Nas redes sociais, a Apib também publicou nota de repúdio contra “a fragmentação dos procedimentos administrativos vinculados à demarcação dos territórios indígenas, ou à retirada de competências da Fundação Nacional dos Povos Indígenas (FUNAI) ou do Ministério dos Povos Indígenas”.
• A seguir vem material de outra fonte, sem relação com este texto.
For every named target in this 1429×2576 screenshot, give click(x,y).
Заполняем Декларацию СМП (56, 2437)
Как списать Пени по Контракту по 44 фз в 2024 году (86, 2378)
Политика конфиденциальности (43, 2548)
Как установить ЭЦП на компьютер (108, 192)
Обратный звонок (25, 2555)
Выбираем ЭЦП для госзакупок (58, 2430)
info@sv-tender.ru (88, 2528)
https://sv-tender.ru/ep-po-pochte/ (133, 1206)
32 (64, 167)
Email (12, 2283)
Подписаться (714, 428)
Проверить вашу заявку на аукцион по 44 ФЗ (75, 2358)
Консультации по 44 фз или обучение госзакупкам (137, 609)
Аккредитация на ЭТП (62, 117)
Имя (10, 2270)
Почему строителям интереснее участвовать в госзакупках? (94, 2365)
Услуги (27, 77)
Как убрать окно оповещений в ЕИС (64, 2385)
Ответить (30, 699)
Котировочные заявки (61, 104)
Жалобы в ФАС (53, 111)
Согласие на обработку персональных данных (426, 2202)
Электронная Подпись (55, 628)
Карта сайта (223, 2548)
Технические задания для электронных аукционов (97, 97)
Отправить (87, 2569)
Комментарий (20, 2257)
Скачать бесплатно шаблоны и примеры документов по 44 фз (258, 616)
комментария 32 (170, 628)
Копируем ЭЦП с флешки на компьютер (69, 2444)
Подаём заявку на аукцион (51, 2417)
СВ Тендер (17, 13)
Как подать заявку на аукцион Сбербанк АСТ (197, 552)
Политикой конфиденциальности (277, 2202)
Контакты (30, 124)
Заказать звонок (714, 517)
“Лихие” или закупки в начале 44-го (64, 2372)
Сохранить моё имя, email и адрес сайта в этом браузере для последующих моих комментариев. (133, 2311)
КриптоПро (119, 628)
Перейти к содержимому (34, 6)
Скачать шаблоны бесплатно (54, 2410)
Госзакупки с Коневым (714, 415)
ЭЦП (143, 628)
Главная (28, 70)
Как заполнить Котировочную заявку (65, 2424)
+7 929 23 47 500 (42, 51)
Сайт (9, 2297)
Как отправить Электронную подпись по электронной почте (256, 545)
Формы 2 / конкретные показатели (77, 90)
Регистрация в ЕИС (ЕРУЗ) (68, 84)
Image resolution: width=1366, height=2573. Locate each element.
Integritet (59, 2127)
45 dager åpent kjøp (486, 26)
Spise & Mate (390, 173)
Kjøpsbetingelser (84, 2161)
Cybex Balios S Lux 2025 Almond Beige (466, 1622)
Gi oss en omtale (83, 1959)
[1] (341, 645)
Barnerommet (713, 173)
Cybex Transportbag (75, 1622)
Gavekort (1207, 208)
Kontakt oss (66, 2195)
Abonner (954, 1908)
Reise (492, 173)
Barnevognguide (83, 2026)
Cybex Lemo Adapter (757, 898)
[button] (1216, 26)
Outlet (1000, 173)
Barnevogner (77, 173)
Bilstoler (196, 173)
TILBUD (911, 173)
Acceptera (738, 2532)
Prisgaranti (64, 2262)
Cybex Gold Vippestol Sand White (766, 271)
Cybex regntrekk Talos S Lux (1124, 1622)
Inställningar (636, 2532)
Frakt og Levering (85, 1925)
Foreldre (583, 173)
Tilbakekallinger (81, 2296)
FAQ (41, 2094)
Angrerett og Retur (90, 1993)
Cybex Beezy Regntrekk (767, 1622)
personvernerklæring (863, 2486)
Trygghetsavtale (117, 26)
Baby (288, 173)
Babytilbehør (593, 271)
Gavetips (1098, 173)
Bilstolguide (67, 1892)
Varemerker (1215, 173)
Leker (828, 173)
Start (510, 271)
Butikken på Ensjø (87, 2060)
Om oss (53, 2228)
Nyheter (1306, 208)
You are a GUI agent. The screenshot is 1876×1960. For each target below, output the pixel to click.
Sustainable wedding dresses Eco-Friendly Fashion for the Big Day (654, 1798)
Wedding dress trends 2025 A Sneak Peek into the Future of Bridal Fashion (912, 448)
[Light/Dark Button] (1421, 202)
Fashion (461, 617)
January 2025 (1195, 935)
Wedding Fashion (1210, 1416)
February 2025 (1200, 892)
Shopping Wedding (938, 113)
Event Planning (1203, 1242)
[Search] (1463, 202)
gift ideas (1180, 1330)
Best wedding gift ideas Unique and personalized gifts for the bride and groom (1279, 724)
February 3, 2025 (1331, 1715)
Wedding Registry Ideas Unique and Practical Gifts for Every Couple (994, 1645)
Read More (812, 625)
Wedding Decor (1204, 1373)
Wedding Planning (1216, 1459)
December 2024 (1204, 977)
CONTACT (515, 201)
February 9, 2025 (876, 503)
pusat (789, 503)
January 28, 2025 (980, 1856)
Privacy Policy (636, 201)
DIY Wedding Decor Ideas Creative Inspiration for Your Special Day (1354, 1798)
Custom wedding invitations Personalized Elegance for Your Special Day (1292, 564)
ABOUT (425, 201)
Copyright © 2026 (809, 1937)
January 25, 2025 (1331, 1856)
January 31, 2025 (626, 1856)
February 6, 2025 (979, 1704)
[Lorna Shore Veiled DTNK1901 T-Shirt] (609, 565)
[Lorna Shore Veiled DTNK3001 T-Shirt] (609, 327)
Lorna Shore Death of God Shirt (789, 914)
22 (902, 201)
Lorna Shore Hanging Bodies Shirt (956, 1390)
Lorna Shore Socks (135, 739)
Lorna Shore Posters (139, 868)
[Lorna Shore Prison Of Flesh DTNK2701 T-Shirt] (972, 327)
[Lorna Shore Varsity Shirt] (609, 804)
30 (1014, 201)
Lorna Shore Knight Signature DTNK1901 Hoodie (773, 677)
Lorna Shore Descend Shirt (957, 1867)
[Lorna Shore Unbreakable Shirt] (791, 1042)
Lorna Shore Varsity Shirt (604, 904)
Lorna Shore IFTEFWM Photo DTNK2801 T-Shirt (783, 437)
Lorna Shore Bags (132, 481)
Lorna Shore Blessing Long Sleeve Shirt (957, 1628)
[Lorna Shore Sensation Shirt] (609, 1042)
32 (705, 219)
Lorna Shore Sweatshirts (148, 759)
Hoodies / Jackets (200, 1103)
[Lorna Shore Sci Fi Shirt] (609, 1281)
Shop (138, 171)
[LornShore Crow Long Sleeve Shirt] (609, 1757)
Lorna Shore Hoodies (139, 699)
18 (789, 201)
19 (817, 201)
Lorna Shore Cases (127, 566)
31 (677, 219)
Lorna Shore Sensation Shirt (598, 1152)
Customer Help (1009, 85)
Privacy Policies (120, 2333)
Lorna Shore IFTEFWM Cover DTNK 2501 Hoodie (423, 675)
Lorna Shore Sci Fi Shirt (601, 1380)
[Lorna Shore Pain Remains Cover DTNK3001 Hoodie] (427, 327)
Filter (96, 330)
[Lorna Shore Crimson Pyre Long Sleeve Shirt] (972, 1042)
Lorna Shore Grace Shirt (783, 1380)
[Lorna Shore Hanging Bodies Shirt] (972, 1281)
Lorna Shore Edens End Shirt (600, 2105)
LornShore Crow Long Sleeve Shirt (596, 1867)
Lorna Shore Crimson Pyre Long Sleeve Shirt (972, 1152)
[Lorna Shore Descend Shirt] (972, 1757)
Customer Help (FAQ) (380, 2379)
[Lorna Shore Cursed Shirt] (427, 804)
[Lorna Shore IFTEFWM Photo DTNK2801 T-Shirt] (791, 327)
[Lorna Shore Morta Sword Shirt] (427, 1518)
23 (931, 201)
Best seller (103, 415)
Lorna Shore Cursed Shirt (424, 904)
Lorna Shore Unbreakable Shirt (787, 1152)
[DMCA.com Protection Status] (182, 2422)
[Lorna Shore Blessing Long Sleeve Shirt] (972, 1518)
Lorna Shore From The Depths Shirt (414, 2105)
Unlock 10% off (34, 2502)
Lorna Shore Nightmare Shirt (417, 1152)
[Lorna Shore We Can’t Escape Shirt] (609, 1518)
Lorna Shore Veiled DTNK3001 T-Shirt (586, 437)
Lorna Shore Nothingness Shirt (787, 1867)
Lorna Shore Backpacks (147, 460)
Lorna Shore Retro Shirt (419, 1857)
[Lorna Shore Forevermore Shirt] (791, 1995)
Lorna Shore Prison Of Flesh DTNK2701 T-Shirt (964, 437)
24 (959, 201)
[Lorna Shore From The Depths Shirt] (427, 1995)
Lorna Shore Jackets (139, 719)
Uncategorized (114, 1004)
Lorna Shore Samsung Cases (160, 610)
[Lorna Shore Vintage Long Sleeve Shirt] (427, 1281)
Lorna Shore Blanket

Fragmentações que são resultado de outra manobra do Congresso que, por meio de uma comissão específica de parlamentares, modificou a medida provisória publicada pelo presidente Lula (PT) no início do governo, que transferia para o Ministério dos Povos Originários a competência, até então do Ministério da Justiça, de homologar Terras Indígenas. A alteração parlamentar provocou outros retrocessos no texto da MP na área ambiental, ao retirar atribuições importantes do Ministério do Meio Ambiente. Tudo na esteira da retaliação à decisão do Instituto Brasileiro do Meio Ambiente e Recursos Naturais Renováveis (Ibama) de negar licença para a exploração de petróleo na foz do rio Amazonas.

‘O Brasil não foi descoberto’

Desde a última vez que o Marco Temporal foi colocado em pauta pelo STF, em 25 de agosto de 2021, o processo já passou por uma sucessão de adiamentos, sempre acompanhados de perto pelos povos originários. Indígenas do Espírito Santo também participaram de uma série de mobilizações contra a tese, primeiro no Acampamento Terra Livre (ATL) em Brasília, depois em protestos locais em Vitória e, por último, na II Marcha das Mulheres Indígenas, realizada em setembro daquele ano.

Na ocasião, houve uma surpresa positiva, com o posicionamento do procurador-geral da República do governo Bolsonaro, Augusto Aras, que se declarou contrário ao Marco Temporal. “Senhores ministros e senhoras ministras, o Brasil não foi descoberto. O Brasil não tem 521 anos. Não se pode invisibilizar os nossos ancestrais que nos legaram esse país. Como escreveu Darcy Ribeiro, os indígenas representam uma importante matriz étnica do povo brasileiro, assim como acrescento os europeus, afrodescendentes e asiáticos que hoje se encontram em todo o território nacional”, destacou Aras ao STF no dia dois de setembro de 2021.

“Muitos índios não estavam na posse de suas terras, exatamente porque haviam sido delas expulsos em disputas concessórias e conflitos agrários. Nesses casos, não haveria mesmo como exigir a ideia do Marco Temporal. Nem seria justo exigir o contato físico com a terra daqueles que foram removidos por invasores e lutaram, aos seus modos, para reconquistá-la, em momento contemporâneo à edição da Constituição de Outubro de 88”, declarou.

Ele prosseguiu: “Este procurador-geral manifesta concordância com o afastamento do Marco Temporal, quando se verifica, de maneira evidente, que já houvera apossamento ilícito das terras dos índios. É preciso que se diga com clareza: haverá casos em que, mesmo não havendo posse por parte dos índios em 5 de outubro de 88, a terra poderá ser considerada como tradicionalmente ocupada por eles”.